Parlamentares de MS debatem demarcação de terras com ministra
De acordo com Jerson, a comitiva sul-mato-grossense espera que, enquanto não seja decretada a suspensão, outros órgãos, além da Fundação Nacional do Índio (Funai), estejam integrados no processo de estudos para demarcações. “Esperávamos que fosse acontecer o mesmo que no Paraná e no Rio Grande do Sul. O problema não está resolvido e uma solução urgente é necessária para que o nosso Estado não seja símbolo de conflito entre índios e não índios”, declarou Jerson Domingos.

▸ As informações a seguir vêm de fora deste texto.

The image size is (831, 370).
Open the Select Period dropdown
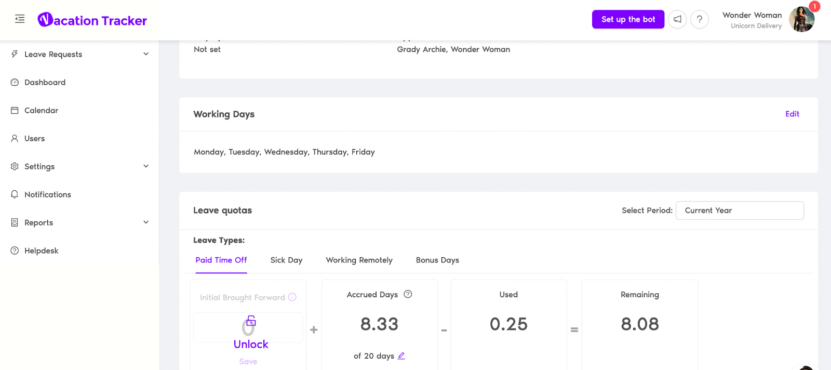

Para o senador Waldemir Moka (PMDB-MS), responsável pela articulação da reunião, o que acontece hoje é que “a Funai demarca a terra e o ministro da Justiça dá o aval”. Segundo ele, em Mato Grosso do Sul há 63 áreas invadidas. O deputado estadual Zé Teixeira (DEM) completa, dizendo que existem propriedades que estão invadidas há 15 anos. O presidente da Associação dos Criadores de Mato Grosso do Sul (Acrissul), Francisco Maia, informou que a retirada dos índios das terras invadidas tem que ser feita logo. “Existe boa vontade por parte da ministra, mas isso não basta. É preciso mais ação do Governo Federal para resolver o problema”, criticou.
A vice-governadora do Estado, Simone Tebet, falou que - em uma semana - a ministra Gleisi Hoffmann ficou de verificar se a situação em Mato Grosso do Sul é a mesma que no Rio Grande do Sul. Simone reitera que uma portaria de 2009 da Funai coloca 26 municípios sul-mato-grossenses como áreas de estudo para a demarcação e que isso representa mais de 20% do território do Estado. “A ministra se comprometeu em analisar a possibilidade de parar as demarcações. A Funai não pode ter a palavra final na demarcação”, esclarece a vice-governadora.
O presidente da Federação da Agricultura e Pecuária de Mato Grosso do Sul (Famasul), Eduardo Riedel, ressalta que a ministra se comprometeu em olhar o estudo feito sobre as áreas de conflitos e que o governo já está ciente de tudo o que foi discutido durante a reunião realizada nesta terça-feira (28/05), no Palácio do Planalto. “Estarei mandando ofício das áreas em que há conflito para a Casa Civil”. Antes da reunião com Gleisi Hoffmann, a comitiva formada por deputados estaduais, produtores rurais e bancada federal participou de um almoço com a Frente Parlamentar da Agropecuária. O objetivo do encontro foi achar uma solução que dê segurança jurídica e acabe com o clima de tensão envolvendo produtores rurais e índios.